“Imagine an imaginary menagerie manager managing an imaginary menagerie”. It surely is a tongue-twister that is expected to put one’s pronunciation skills to the test. But what if we’d move beyond that test and ask what it could actually entail. What would it mean, to imagine that imaginary menagerie? For this show I decided to take on the role of the menagerie manager and I explored the inquisitive nature that underpins the phenomenon of menageries. I found there to be a kind of curiosity that moves along dichotomous lines of discovering versus defining, along lines of answering to a great longing for wonder versus the tendency to comply with a social regime that values objective knowledge as its greatest good. I imagined what it must be like to be able to immerse oneself in a world of wonder, surrounded by many questions waiting to be asked. What do these unfamiliar, exotic animals look like? What do they do? What is it they need? And what do they tell us?
Truth be told, the lack of knowledge and empathy have made menageries to be pretty dismals places in the past, and it seemed that no matter how much noise the animals may have made, the animals never really took part in the conversations about them. And certainly, it goes without saying that the innocence of curiosity appears to have been greatly affected by this lack of understanding. However, this does not mean that what lies at the core of it all, an innate fascination for the unknown, needs to be silenced.

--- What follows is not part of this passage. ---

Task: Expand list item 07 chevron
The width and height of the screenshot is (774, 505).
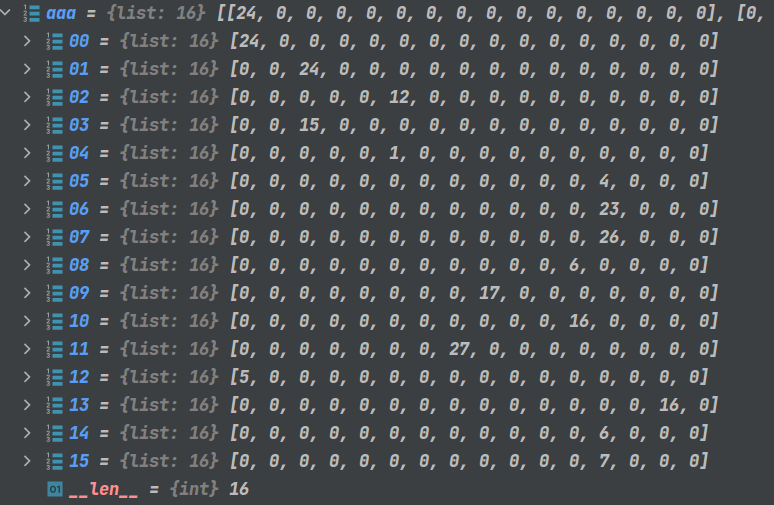Action: coord(27,237)
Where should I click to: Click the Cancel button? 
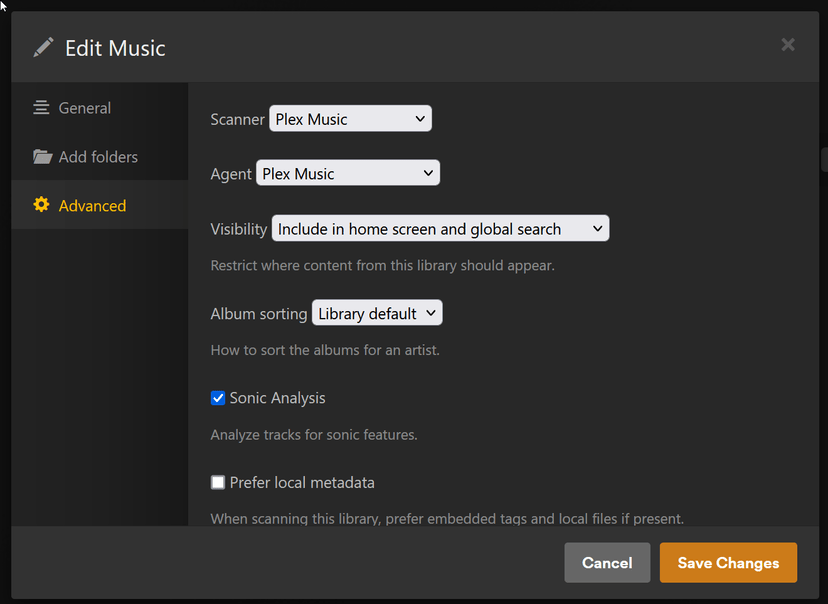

With this in mind I decided to create my own set of curious collections in which animals meet and correspond, in which they may raise questions and where they hopefully establish new senses of wonder. Whereas menageries have, sometimes quite literally, framed their exotic discoveries, it was not my intent to solely capture things. Instead, with this collection of imaginary menageries I try to open up a conversation with these things, or rather- with these most unique and marvelous beings, and reaffirm curiosity as an incredibly powerful and wonderful means through which we can connect with and within the world.